## TASK INSTRUCTIONS
Collect every line below that contains the word "computer".

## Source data
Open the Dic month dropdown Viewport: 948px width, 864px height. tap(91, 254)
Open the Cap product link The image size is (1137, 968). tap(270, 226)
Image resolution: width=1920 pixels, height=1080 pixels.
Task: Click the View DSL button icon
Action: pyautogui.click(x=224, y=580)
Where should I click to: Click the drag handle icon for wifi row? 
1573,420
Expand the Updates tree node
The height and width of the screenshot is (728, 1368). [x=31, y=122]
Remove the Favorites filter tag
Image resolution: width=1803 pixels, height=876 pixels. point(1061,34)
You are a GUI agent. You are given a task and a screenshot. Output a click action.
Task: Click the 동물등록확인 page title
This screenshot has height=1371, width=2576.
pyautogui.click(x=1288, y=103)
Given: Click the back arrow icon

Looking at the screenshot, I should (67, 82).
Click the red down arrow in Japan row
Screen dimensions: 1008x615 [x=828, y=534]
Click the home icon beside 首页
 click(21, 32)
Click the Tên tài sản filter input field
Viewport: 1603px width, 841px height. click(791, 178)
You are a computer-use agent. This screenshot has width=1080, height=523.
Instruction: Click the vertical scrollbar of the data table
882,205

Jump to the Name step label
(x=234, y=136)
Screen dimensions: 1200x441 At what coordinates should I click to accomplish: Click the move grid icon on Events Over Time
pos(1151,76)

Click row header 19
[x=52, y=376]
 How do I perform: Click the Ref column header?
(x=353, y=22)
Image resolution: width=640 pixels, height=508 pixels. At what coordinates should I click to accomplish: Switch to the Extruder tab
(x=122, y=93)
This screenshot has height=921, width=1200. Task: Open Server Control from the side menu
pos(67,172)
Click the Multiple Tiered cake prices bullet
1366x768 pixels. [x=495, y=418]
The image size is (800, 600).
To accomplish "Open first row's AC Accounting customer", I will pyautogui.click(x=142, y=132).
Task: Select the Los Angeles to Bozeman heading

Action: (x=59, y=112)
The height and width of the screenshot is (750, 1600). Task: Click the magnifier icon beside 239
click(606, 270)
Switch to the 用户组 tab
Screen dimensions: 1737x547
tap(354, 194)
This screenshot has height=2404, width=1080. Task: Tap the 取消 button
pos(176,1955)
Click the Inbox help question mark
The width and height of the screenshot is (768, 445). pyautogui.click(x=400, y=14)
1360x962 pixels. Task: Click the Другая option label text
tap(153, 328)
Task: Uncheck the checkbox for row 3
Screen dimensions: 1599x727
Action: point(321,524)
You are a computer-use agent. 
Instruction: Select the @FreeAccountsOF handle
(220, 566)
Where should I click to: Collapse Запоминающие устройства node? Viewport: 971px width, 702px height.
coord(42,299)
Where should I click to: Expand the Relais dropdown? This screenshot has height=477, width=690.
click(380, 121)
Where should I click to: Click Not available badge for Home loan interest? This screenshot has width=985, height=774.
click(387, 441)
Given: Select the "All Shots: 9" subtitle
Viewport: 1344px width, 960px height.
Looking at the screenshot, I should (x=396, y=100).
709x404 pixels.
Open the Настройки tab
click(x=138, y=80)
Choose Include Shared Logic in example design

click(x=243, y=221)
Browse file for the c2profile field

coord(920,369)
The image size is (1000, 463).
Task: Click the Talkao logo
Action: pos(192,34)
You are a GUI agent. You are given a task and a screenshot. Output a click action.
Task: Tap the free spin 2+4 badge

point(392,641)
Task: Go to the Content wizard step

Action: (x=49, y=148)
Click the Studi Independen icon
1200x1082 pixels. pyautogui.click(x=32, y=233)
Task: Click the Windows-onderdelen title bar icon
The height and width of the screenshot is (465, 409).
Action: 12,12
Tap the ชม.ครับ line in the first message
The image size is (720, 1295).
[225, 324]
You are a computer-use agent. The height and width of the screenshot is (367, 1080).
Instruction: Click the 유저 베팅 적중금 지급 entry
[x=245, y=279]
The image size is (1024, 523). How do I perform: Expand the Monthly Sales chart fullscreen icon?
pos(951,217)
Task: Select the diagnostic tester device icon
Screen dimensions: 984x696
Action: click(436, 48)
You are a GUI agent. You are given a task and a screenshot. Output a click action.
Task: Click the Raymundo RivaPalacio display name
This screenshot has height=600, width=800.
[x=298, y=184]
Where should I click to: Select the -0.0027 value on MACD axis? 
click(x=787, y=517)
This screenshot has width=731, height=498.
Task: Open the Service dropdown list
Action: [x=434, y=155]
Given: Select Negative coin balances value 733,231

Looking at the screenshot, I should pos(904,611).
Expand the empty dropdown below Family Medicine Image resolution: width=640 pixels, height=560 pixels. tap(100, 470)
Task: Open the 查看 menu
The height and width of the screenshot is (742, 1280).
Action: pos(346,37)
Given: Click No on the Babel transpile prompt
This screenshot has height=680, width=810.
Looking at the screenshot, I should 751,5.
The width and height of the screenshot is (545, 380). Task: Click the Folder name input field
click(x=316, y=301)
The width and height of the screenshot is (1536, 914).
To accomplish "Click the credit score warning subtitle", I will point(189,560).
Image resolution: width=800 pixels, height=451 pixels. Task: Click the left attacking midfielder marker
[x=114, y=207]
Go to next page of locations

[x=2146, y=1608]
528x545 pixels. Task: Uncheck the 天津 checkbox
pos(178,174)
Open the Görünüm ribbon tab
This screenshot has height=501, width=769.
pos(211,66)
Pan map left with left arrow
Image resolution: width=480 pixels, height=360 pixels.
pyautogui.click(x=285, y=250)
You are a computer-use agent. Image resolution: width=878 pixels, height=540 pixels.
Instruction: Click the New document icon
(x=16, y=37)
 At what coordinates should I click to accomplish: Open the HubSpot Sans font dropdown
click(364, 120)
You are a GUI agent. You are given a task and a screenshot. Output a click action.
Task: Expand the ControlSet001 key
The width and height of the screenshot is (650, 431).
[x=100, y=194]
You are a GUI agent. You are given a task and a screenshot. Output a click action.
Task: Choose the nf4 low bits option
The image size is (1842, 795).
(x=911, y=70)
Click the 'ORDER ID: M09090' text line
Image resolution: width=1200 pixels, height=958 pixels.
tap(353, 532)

## REPLY TO THE EXERCISE
You are a computer-use agent. This screenshot has width=1080, height=523.
You are a computer-use agent. 
You are a computer-use agent. The height and width of the screenshot is (367, 1080).
You are a computer-use agent. Image resolution: width=878 pixels, height=540 pixels.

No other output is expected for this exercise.